● **ФРАГМЕНТ ДОКУМЕНТА**:
· · · · · · ·

Жить негде. Куда деваться? Поехали мы на наших деревянных саночках в деревню Изборово. У моей мамки там была знакомая. Пять семей нас туда отправилось. Подъезжаем мы к этой деревне, а там стоят патрули – наши солдаты там стоят. Спрашивают нас: «Вы куда направляетесь?». Мы объяснили, что мы – погорельцы из Панасья, направляемся в Изборово. А они говорят: «Мы вас не пустим, потому что вы от немцев». Матери наши стали уговаривать солдат, объяснять, что едут они к своей родне, никакие они не шпионы, куда им деваться зимой с детьми? Детей кормить нечем, погибнуть только осталось. Пропустили нас, распределились мы по дворам. А тут армия Белова – полная деревня! На лошадях, с орудием, все замаскированные, все в белом! Как-то прорвались они в тыл врага.

· · · · · · ·

● **УСЛОВИЕ ЗАДАНИЯ**: Перепишите без изменений часть рассказа о погорельцах из Панасья, начиная со слов «Жить негде. Куда» и заканчивая словами «в тыл врага.».

· · · · · · ·

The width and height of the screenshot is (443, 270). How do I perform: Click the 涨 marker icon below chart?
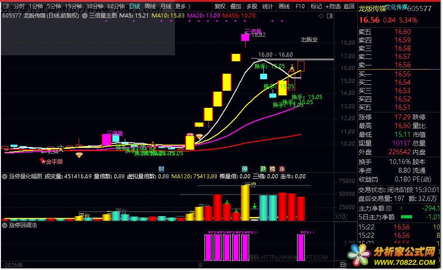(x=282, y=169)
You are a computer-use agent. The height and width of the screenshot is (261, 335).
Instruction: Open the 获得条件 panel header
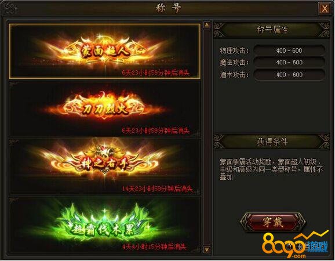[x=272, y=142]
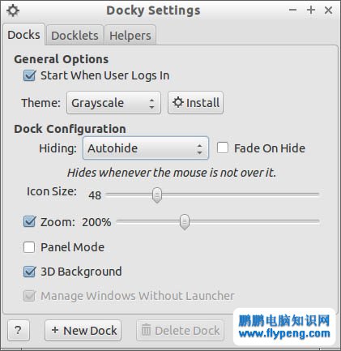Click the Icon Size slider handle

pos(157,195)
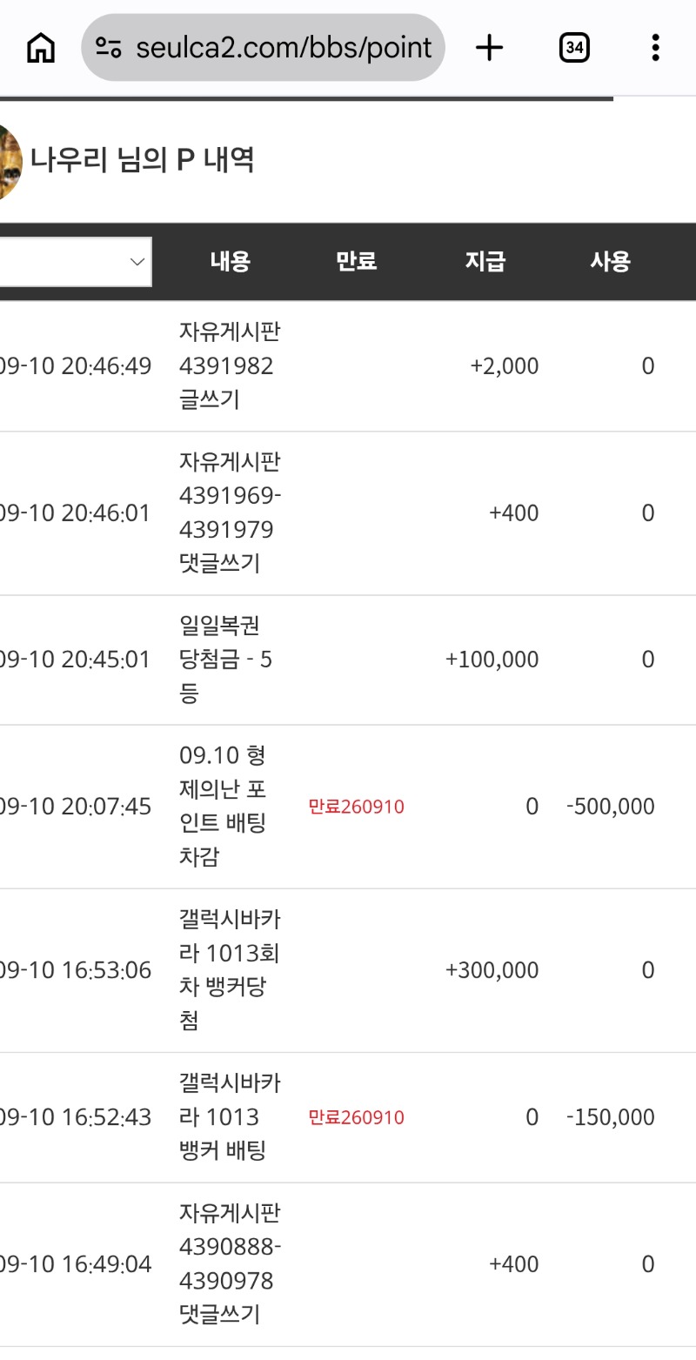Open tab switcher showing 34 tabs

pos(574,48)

· · · · · · ·

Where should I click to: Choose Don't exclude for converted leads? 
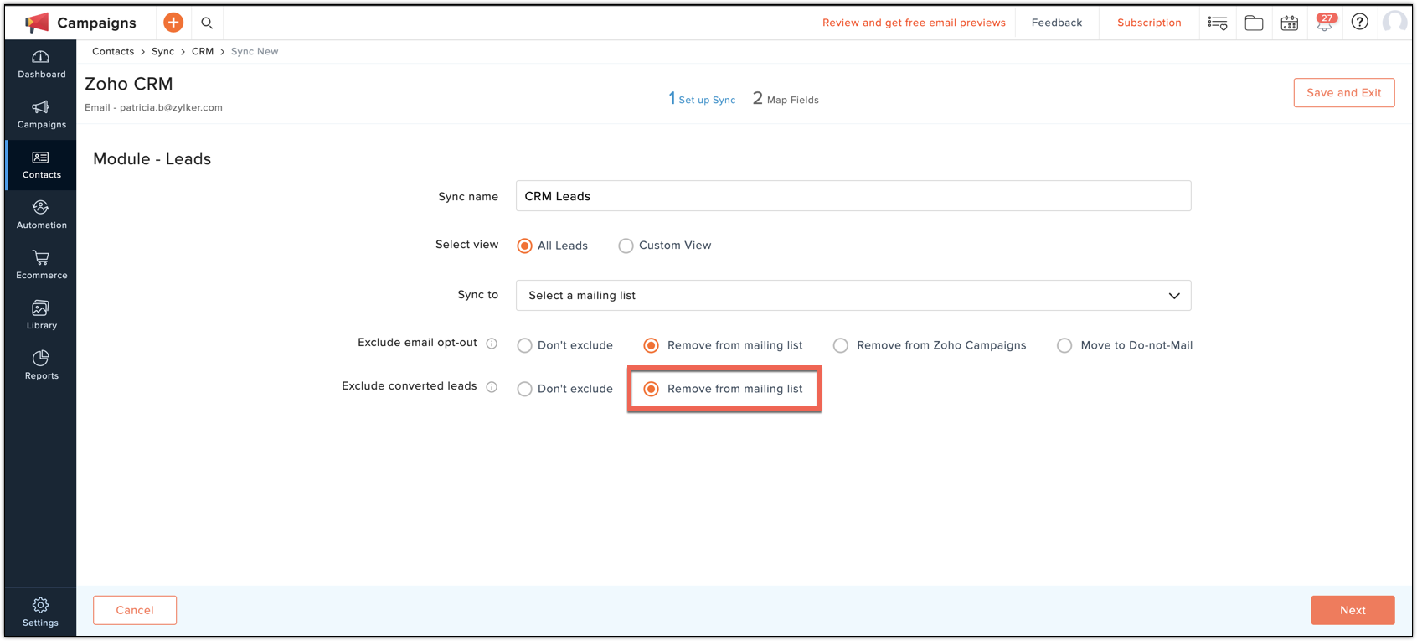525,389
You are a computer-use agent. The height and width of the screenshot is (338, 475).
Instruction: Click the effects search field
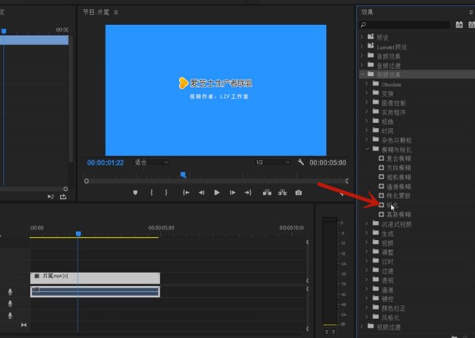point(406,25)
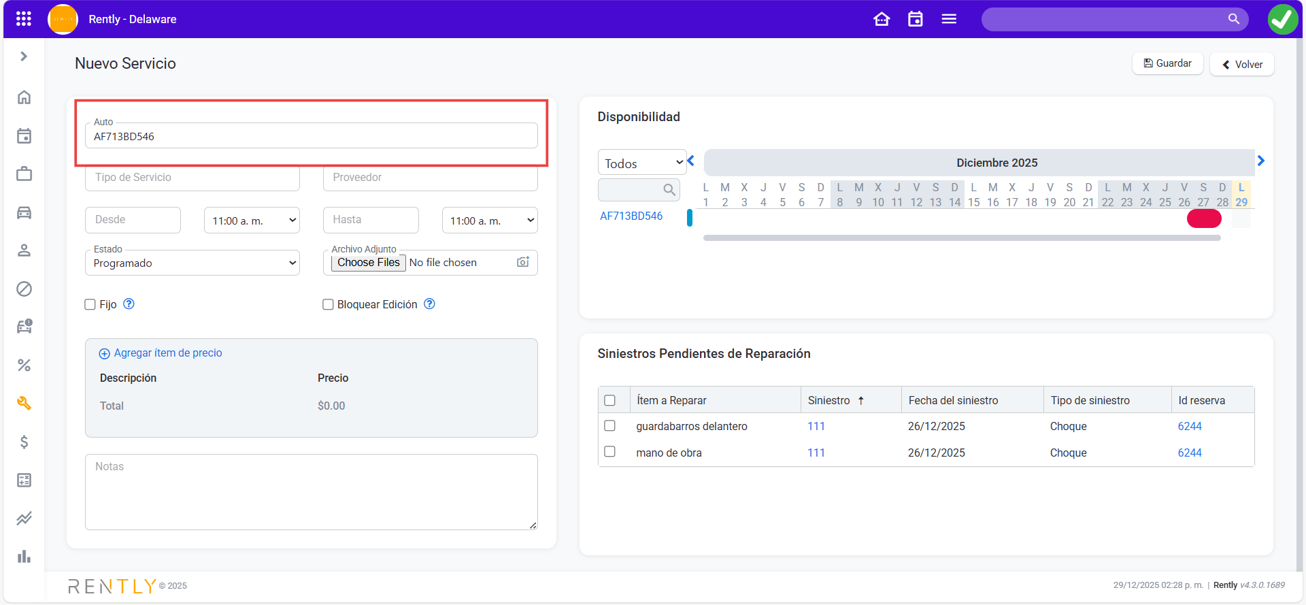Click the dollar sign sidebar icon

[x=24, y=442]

· · · · · · ·

● **ГОТОВЫЙ ОТВЕТ**:
Жить негде. Куда деваться? Поехали мы на наших деревянных саночках в деревню Изборово. У моей мамки там была знакомая. Пять семей нас туда отправилось. Подъезжаем мы к этой деревне, а там стоят патрули – наши солдаты там стоят. Спрашивают нас: «Вы куда направляетесь?». Мы объяснили, что мы – погорельцы из Панасья, направляемся в Изборово. А они говорят: «Мы вас не пустим, потому что вы от немцев». Матери наши стали уговаривать солдат, объяснять, что едут они к своей родне, никакие они не шпионы, куда им деваться зимой с детьми? Детей кормить нечем, погибнуть только осталось. Пропустили нас, распределились мы по дворам. А тут армия Белова – полная деревня! На лошадях, с орудием, все замаскированные, все в белом! Как-то прорвались они в тыл врага.